Results in Tables 1–5 were unaffected by this error as they concerned household rather than occupational paint exposure. The conclusions regarding the association with household exposure to paint and floor treatments are consequently unaffected.

However, for occupational exposure, 15 control fathers and 1 control mother were mistakenly classified as being unexposed when they should have been classified as exposed (any time before the child’s birth). The analyses presented in Table 6 in the published article were rerun using the complete dataset to ensure correct exposure assignment (5 case fathers and 4 control fathers were additionally excluded from the revised occupational analysis due to genuinely missing data). The updated Table 6 is presented in this erratum.

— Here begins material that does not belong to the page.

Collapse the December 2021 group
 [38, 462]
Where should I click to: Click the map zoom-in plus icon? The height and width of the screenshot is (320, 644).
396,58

Table 6 Fathers’ occupational exposure to the application of paint and risk of CBT

In the original publication, the authors commented in the results section that the ORs for paternal occupational exposure to paints were slightly elevated but lacked precision, and in the conclusion remarked that there was "little evidence that exposure to paints at home, or parental exposure at work, was associated with risk of CBT." The revised ORs for paternal occupational exposure to paints are only slightly different from those previously published so these statements are still correct. There were still too few occupationally exposed mothers to analyse (2 cases/6 controls).

The sentence in the abstract concerning fathers’ occupational exposure should now read:

“The OR for the association between CBT and paternal occupational exposure to paint any time before the pregnancy was 1.23 (95 % CI 0.85, 1.78), which is consistent with the results of other studies.”

The authors offer their sincere apologies for any confusion that they may have caused.